## FRAGMENTO DE TEXTO:

☆ ☆ ☆ ☆

Me llegan los ecos de un encuentro de literatura chilena en Nueva York y compruebo que la querella generacional, con sus habituales características de parricidio, se renueva y a la vez se repite, aunque ahora, quizás, con menos elegancia y con argumentos teóricos más primitivos que los de antaño. No es que haya decadencia intelectual. Lo que hay es una presencia mayor, más urgente, del mercado librero, factor que antes prácticamente no influía y que no deformaba, por lo tanto, la visión puramente literaria, estética, de las cosas. Yo recuerdo mi primera salida a la palestra, allá por el año 1952, acompañada de una polémica que no preví, que me sorprendió a mí más que a ningún otro. En un programa de radio del PEN Club me preguntaron por mis lecturas. Kafka, respondí, William Faulkner, James Joyce, Thomas Mann. ¿Y los chilenos?, dijo el entrevistador. ¿Los chilenos? Pablo Neruda, Vicente Huidobro, Maria Luisa Bombal, Manuel Rojas… Muy bien, insistió el entrevistador, Mario Espinosa, otro de los narradores jóvenes de aquellos años, pero ¿y los demás chilenos: Mariano Latorre, Luis Durand, Fernando Santiván, Eduardo Barrios? Insistió con tenacidad, con una especie de energía socarrona, perversa, y yo, con toda la ingenuidad de mis veinte años, sin sospechar que la diplomacia también se necesita en la profesión literaria, contesté que esos autores no me interesaban. "¡No le interesan!" "No me interesan nada". Estaba dispuesto, incluso, a explicar por qué no me interesaban, pero Mario, que era buen amigo y que había decidido, por sí y ante sí, tomar a los escritores nuevos bajo su protección, optó por cambiar de tema.

☆ ☆ ☆ ☆

(Datos para señalar el objetivo)
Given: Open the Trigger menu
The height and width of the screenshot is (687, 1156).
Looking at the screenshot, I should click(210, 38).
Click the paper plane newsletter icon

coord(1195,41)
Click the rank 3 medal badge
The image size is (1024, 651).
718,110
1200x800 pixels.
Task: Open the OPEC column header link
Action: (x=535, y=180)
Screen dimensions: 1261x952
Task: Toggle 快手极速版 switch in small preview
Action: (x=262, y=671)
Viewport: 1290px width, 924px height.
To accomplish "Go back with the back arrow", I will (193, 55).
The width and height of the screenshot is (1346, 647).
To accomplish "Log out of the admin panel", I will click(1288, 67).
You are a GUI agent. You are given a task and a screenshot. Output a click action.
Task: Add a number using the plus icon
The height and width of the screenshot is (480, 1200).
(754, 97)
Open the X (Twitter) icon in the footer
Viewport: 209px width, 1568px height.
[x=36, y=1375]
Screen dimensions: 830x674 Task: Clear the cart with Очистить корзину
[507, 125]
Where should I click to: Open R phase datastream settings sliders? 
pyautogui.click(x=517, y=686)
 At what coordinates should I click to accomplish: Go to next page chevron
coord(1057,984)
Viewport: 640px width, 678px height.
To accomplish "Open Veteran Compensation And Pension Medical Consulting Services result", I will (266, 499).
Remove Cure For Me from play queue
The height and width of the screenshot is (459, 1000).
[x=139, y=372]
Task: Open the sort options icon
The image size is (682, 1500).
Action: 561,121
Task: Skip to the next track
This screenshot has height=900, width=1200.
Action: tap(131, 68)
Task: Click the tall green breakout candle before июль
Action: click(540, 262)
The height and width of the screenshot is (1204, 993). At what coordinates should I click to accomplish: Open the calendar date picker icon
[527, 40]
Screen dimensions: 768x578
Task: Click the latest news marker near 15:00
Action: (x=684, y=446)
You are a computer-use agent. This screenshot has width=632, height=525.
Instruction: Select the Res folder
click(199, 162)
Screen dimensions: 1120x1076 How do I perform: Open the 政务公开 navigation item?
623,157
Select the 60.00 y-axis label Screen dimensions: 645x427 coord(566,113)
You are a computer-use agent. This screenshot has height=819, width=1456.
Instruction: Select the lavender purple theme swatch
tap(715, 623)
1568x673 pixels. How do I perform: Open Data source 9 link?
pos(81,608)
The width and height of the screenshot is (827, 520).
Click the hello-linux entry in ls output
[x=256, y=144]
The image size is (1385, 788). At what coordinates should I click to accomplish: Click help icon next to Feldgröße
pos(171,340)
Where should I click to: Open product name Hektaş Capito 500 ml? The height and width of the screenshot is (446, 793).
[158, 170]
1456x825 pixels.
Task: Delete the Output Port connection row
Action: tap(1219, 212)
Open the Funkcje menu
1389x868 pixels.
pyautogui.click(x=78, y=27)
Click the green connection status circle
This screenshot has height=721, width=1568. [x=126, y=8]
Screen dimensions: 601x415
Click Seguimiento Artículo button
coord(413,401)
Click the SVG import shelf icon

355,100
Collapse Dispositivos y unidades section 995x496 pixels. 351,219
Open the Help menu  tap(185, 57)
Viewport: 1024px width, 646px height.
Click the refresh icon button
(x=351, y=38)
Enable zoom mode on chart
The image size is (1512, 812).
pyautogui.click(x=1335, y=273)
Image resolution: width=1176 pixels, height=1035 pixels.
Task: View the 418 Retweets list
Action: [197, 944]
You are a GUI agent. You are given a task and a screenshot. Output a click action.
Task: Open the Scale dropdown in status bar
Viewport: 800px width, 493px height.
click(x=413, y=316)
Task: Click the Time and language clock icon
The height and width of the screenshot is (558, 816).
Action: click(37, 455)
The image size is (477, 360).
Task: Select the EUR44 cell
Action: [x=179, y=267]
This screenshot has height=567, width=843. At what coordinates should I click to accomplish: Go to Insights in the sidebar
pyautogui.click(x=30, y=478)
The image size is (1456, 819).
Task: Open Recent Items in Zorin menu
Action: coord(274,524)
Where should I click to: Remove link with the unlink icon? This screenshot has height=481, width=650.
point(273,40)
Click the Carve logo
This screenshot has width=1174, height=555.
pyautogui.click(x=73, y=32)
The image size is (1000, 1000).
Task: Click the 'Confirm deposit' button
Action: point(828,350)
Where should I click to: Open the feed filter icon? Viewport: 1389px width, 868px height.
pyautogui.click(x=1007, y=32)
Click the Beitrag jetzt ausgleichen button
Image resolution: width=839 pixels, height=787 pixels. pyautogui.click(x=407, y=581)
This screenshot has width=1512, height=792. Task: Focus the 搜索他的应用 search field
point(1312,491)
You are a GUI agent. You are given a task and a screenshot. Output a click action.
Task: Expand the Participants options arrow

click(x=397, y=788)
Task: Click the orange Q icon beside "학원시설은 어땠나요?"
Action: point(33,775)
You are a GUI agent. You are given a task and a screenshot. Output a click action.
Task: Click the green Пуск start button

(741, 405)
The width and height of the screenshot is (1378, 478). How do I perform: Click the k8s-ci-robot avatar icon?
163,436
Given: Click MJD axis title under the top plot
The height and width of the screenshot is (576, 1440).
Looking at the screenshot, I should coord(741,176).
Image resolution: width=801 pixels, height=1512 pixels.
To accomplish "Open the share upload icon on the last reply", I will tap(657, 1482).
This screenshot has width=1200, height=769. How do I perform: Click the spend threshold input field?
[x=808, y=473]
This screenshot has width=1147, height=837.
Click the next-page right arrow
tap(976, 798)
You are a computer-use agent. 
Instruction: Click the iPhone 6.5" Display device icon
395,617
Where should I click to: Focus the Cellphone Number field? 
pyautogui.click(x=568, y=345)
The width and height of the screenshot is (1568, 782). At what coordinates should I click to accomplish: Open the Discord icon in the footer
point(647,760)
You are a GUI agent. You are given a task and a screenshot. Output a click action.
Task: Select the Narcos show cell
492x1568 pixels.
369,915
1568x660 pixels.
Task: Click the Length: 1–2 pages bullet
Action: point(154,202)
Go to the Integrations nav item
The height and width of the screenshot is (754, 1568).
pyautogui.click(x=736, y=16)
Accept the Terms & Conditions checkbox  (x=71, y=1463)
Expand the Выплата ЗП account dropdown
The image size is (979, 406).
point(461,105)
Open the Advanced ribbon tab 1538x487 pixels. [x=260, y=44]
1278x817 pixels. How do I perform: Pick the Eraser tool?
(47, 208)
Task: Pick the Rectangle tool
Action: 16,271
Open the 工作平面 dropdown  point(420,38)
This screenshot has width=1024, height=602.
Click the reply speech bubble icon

☆ ☆ ☆ ☆

## OBJETIVO PLANTEADO:
Prolonga el fragmento de memorias sobre la querella generacional en la literatura chilena a partir de su última oración.

## RESULTADO OBTENIDO:
Mario Espinosa conocía bien a sus mandantes. Pronto comprendí que tenía sobradas razones para tratar de protegerme. A los pocos días recibí una andanada de grueso calibre. Un viejo escritor declaró en público que yo era un afrancesado, lleno de "olímpico desdén por lo nacional", un rara avis, puesto que hacia ostentación de mi desprecio por la literatura en la que aspiraba a insertarme… La verdad es que yo no me había puesto a escribir con el propósito de insertarme en nada. Escribía para escribir, leía para leer. Además, las obligaciones escolares me habían inculcado un prejuicio: sólo era capaz de interesarme de un modo auténtico, profundo, apasionado, en los autores y los libros que descubría por mi propia cuenta, desde el Neruda de Residencia y el Vicente Huidobro de Altazor hasta el Faulkner de Mientras yo agonizo. Mi defensor de aquellos años, Ricardo Latcham, lo dijo con claridad, con un sentido convincente de las libertades intelectuales, que están por encima de los programas escolares y de los nacionalismos.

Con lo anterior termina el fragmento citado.